- **DATA FOR REVIEW**
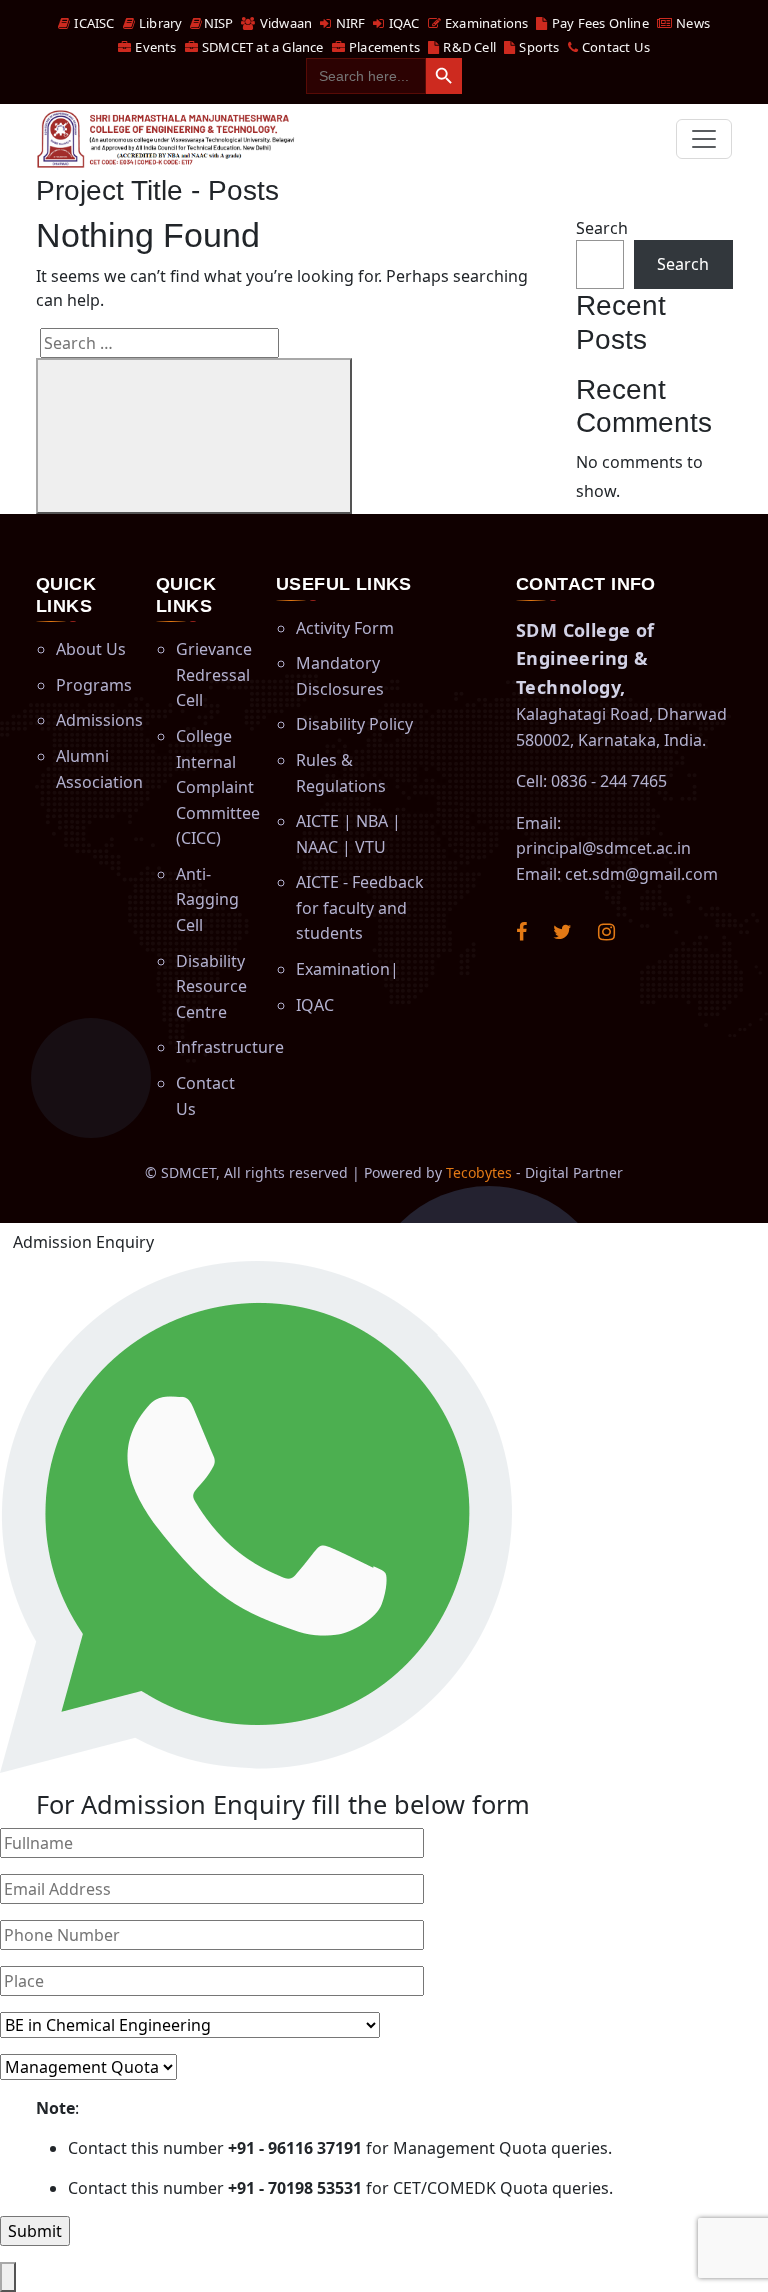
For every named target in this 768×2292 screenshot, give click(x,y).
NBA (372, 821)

* * *

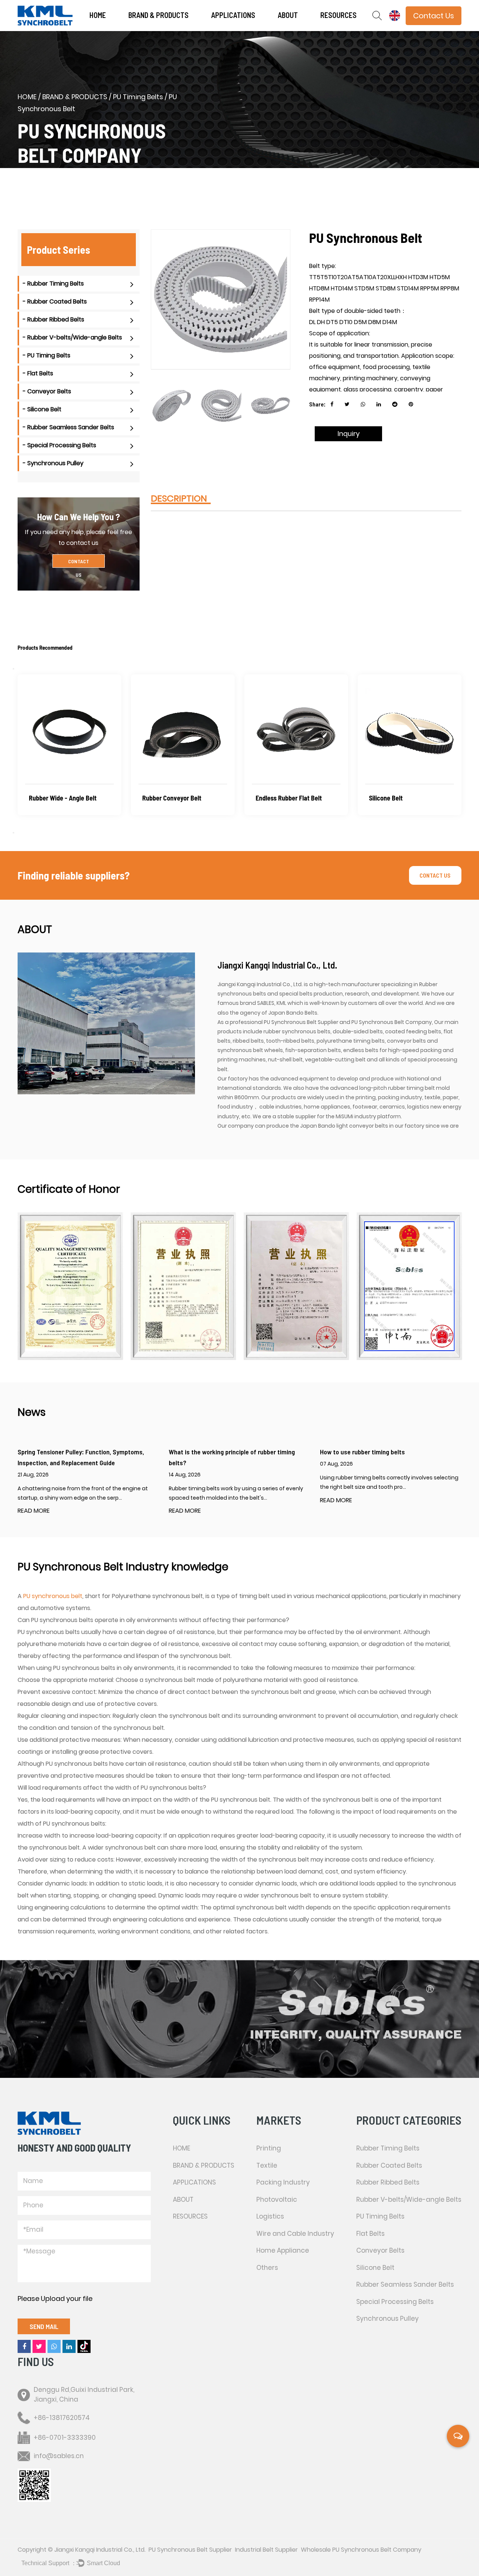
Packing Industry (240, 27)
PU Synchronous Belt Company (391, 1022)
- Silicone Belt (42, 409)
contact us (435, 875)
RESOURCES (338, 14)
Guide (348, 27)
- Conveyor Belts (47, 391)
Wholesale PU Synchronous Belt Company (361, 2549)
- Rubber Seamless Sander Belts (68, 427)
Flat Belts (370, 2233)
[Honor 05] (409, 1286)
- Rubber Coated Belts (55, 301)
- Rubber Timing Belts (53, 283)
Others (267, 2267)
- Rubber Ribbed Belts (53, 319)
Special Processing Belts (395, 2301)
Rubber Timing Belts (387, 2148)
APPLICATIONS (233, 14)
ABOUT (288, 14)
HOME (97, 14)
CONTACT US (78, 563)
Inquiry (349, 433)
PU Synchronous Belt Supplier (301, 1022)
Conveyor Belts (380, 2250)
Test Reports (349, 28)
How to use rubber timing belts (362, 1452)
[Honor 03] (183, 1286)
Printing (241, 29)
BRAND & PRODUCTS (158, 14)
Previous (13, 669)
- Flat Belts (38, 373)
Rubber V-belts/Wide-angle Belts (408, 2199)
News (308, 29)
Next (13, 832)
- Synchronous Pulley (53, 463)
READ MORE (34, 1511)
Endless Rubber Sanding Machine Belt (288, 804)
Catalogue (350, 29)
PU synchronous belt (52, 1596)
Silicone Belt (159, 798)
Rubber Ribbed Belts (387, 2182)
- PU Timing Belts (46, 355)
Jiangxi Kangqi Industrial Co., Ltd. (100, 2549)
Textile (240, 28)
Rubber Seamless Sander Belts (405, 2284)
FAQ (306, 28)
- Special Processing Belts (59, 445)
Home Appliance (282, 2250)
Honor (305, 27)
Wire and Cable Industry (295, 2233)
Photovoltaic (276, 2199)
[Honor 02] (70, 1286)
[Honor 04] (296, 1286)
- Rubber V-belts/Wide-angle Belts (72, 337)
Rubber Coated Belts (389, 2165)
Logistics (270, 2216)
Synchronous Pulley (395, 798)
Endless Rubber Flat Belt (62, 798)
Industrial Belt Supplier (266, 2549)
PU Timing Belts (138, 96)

- **WHAT TO DO**
Only the lines above from the one with "Photovoltaic (276, 2199)" through the one with "PU Timing Belts (138, 96)" should be duplicated, character for character.

- **ANSWER SPACE**
Photovoltaic (276, 2199)
[Honor 02] (70, 1286)
[Honor 04] (296, 1286)
- Rubber V-belts/Wide-angle Belts (72, 337)
Rubber Coated Belts (389, 2165)
Logistics (270, 2216)
Synchronous Pulley (395, 798)
Endless Rubber Flat Belt (62, 798)
Industrial Belt Supplier (266, 2549)
PU Timing Belts (138, 96)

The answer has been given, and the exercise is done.